Opitz zeigt auf, dass Bodins Schrift über die Hexen in engem Konnex zu seiner Staatstheorie zu lesen ist. Sie widerlegt bisherige Forschungsmeinungen und weist durch konsequente Historisierung den engen Bezug zwischen der Institutionalisierung des Inquisitionsprozesses als moderner Form des Strafprozesses und des frühmodernen Staats nach. Bodins extreme Misogynie zeigt sich in seiner perfiden Strategie der Inversion weiblicher Tugenden. Denn er betont, dass Frauen Tugenden wie Glaubensstärke, Klugheit und Widerstandskraft besitzen, um zu argumentieren, dass sie aus willentlicher Bösartigkeit zu Hexen werden und daher letztlich vor Gericht voll schuldfähig seien. Seine Schrift dient der Auseinandersetzung um die Strategien, wie mit dem Hexenglauben umzugehen sei. Der Jurist will den Richterstand überhöhen. Letztlich, so betont Opitz, ist der Streit über die Verfolgung der Hexerei ein Machtkampf unter Männern um Wahrheitsanspruch und Autorität. Bodin verurteilt Hexerei als politisches Verbrechen, als Hochverrat und Majestätsverbrechen und erteilt konkrete Handlungsanweisungen für die Inquisition, wobei er die Autorität der Richter gegenüber der fürstlichen Willkür zu schützen sucht.

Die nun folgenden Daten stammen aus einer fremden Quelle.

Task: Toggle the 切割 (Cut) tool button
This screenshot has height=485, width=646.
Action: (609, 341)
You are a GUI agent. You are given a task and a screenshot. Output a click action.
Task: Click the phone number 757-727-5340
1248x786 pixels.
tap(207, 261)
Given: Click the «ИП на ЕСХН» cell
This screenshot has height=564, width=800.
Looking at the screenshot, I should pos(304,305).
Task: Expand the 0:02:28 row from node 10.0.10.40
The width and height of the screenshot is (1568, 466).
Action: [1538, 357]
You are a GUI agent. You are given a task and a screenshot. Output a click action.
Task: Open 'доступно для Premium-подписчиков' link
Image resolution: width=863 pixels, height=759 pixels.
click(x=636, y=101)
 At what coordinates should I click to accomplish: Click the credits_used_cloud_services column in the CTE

Denn er lehnt die Eingriffe des Fürsten in die Gerichtshandlungen, die Praxis der Begnadigungen ab. Bodin ist überzeugt, dass das stringente Gerichtsverfahren zum Staatswohl beiträgt, daher ist sein Buch über die Hexen als Stellungnahme zum Verhältnis von fürstlicher Souveränität und Gesetzlichkeit zu verstehen. Er funktionalisiert Hexen nur, um die Träger des Modernisierungs- und Bürokratisierungsprozesses gegenüber dem zwar souveränen, nicht aber politisch sicheren Fürsten zu profilieren - und eröffnet so das Spannungsfeld zwischen Fürst und Institutionen.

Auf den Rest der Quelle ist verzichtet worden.